* ACTION ITEM: Return nothing but the lines from the line with "This screenshot has" through the last line of the entries that follow, copied exactly and free of pictures.

::::

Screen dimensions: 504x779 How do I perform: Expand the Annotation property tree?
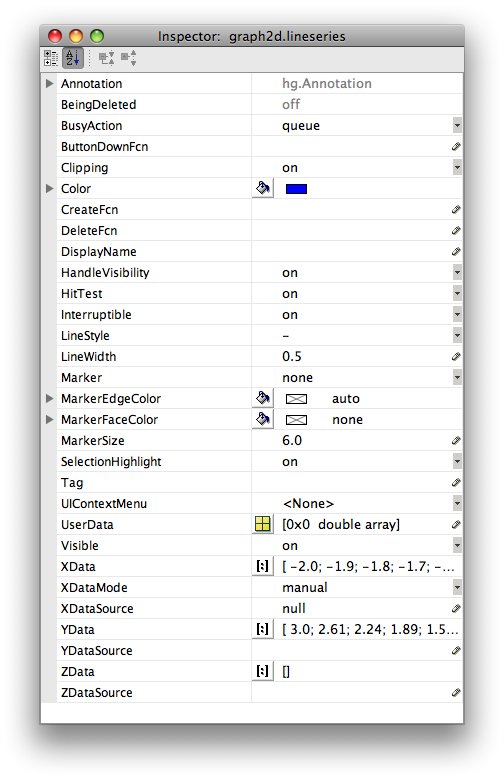[x=49, y=83]
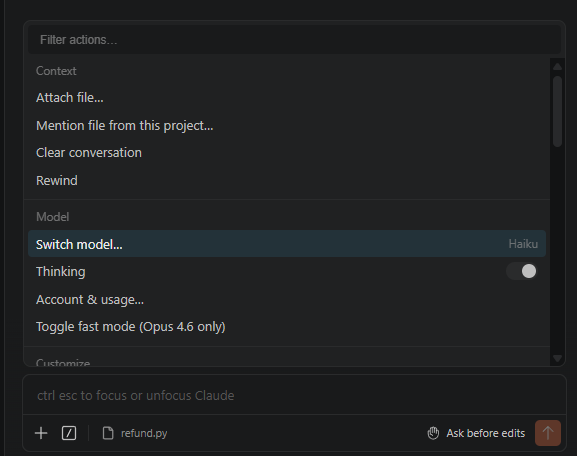The height and width of the screenshot is (456, 577).
Task: Open the slash commands icon
Action: coord(69,433)
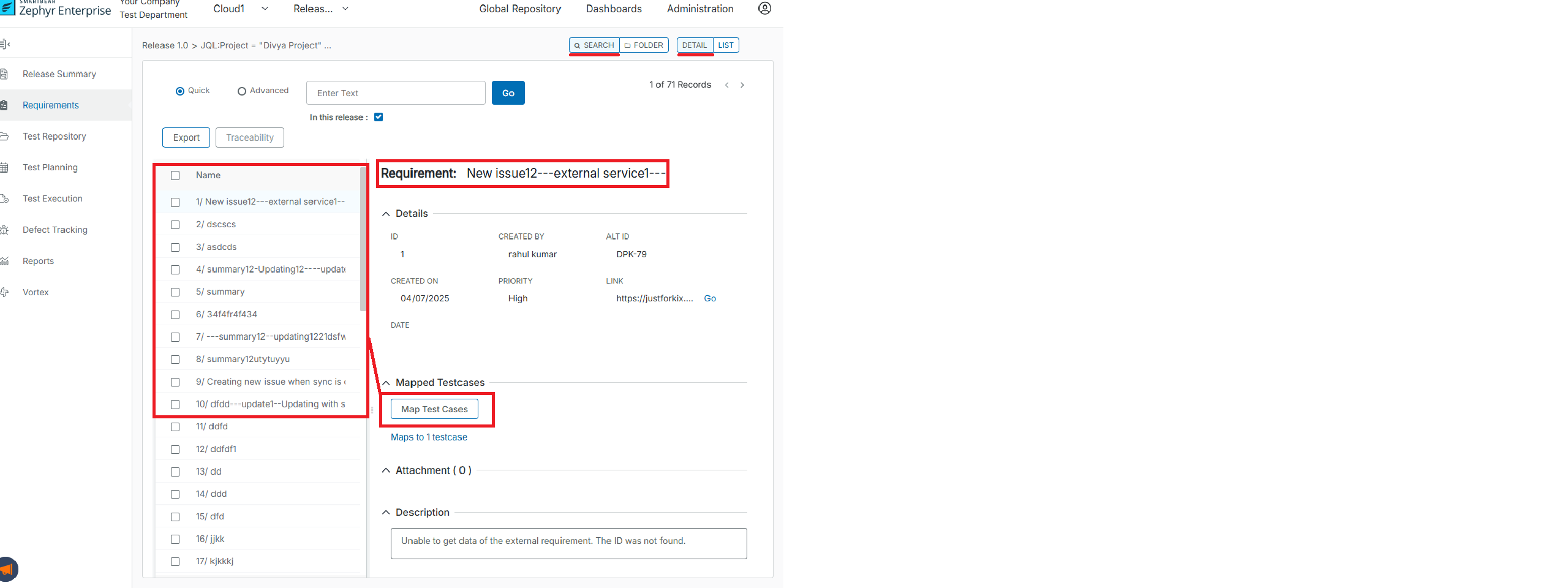The image size is (1568, 588).
Task: Click the Map Test Cases button
Action: (434, 409)
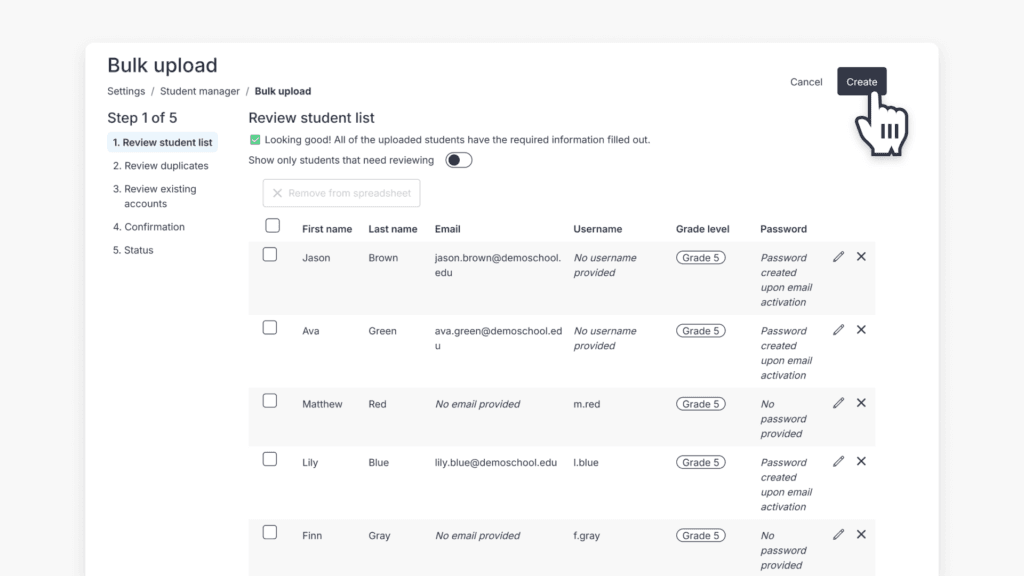Click the Remove from spreadsheet button
Viewport: 1024px width, 576px height.
coord(341,193)

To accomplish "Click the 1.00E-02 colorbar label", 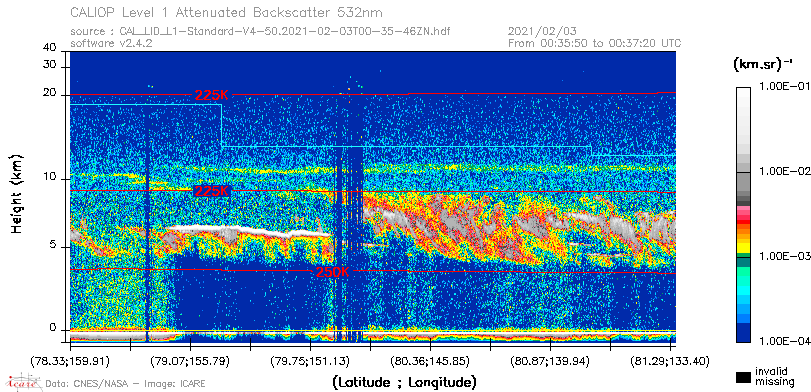I will [782, 171].

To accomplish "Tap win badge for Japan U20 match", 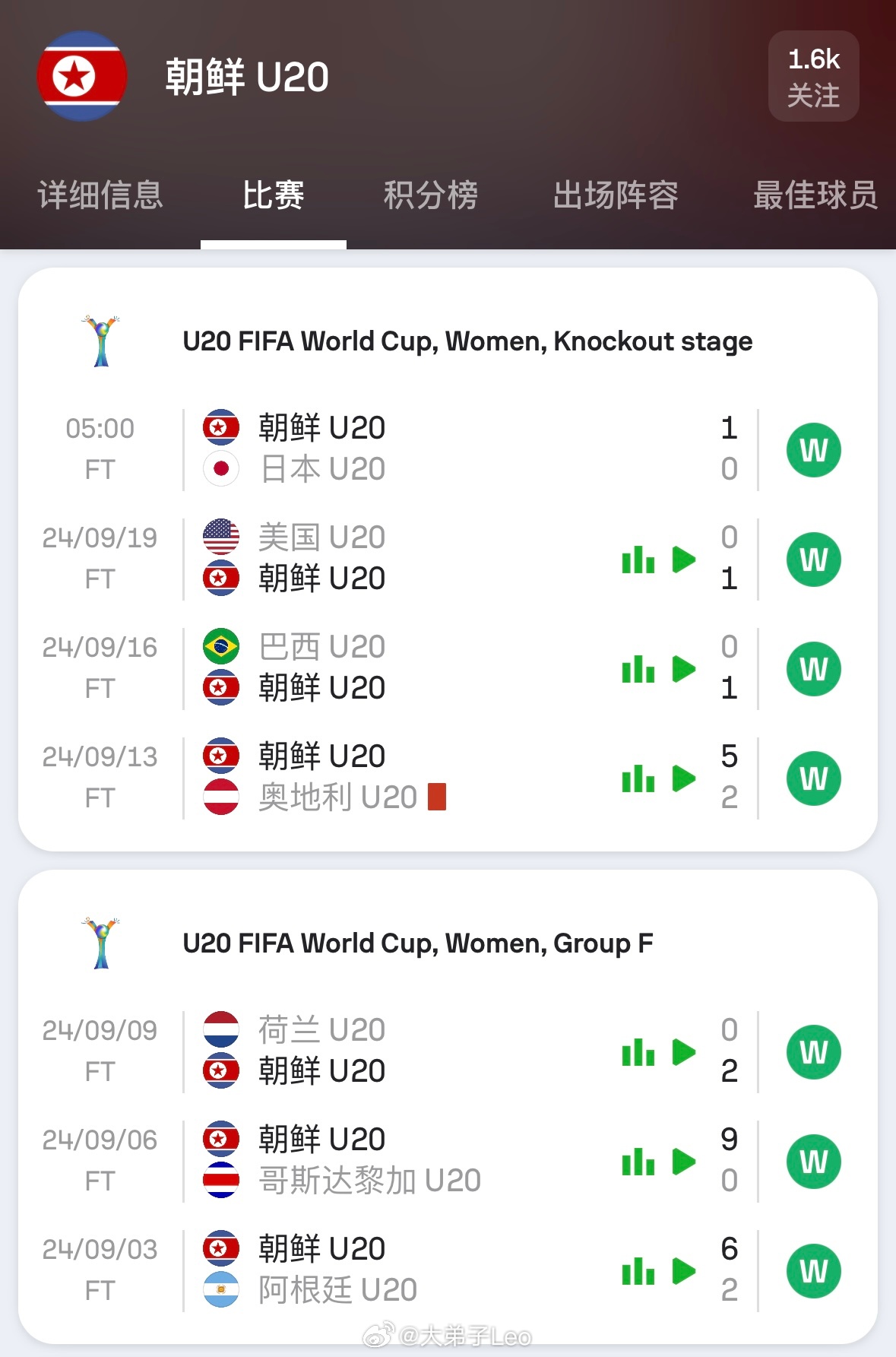I will (x=814, y=450).
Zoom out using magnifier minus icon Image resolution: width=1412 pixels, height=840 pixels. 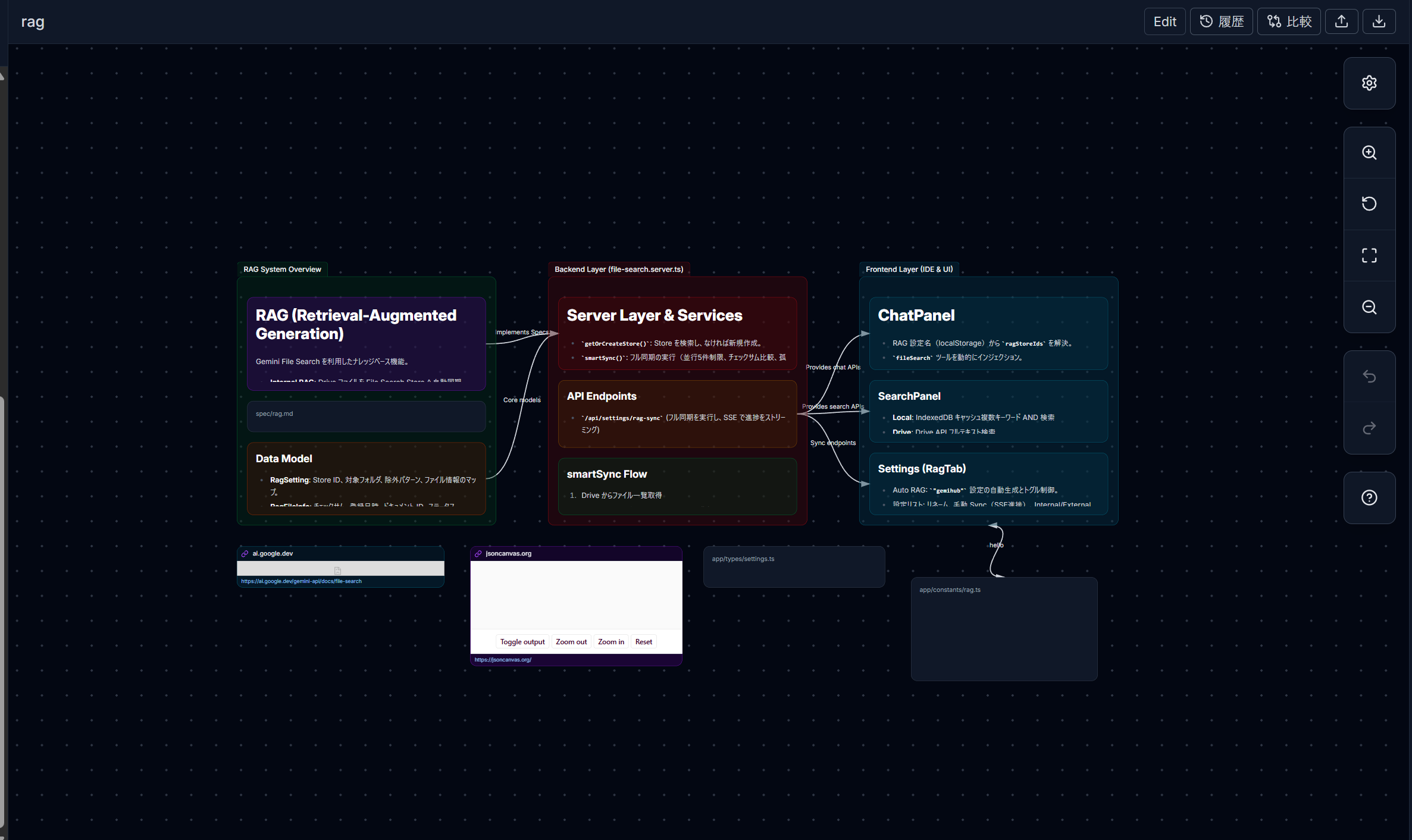click(1369, 307)
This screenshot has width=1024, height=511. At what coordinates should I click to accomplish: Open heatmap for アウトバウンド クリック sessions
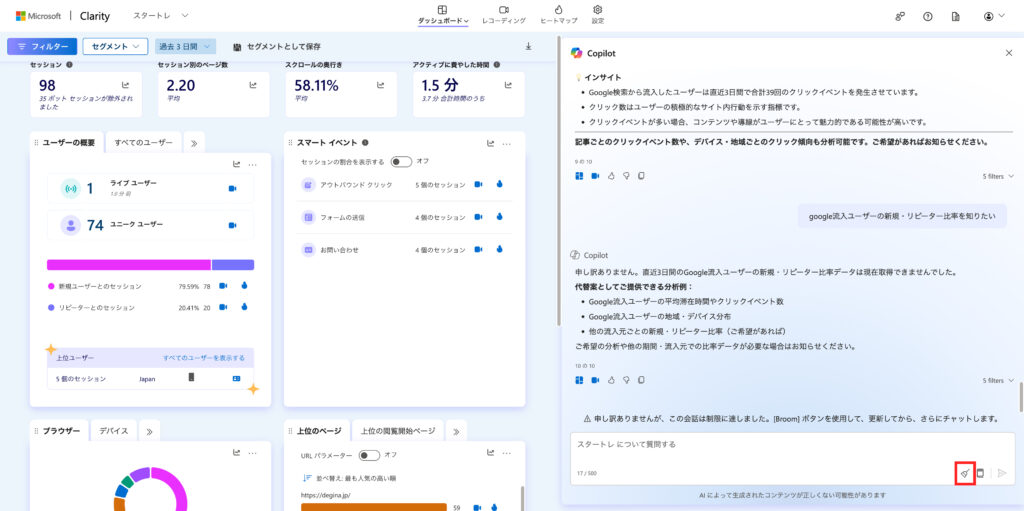497,184
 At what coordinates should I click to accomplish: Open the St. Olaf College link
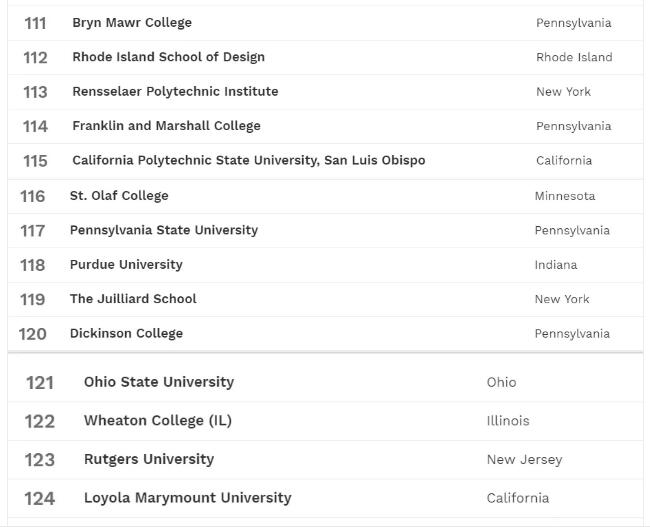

::::

* OUTPUT FOR THIS TASK:
This screenshot has width=1024, height=511. At what coordinates should I click to accomplish: Open heatmap for アウトバウンド クリック sessions
497,184
 At what coordinates should I click to accomplish: Open the St. Olaf College link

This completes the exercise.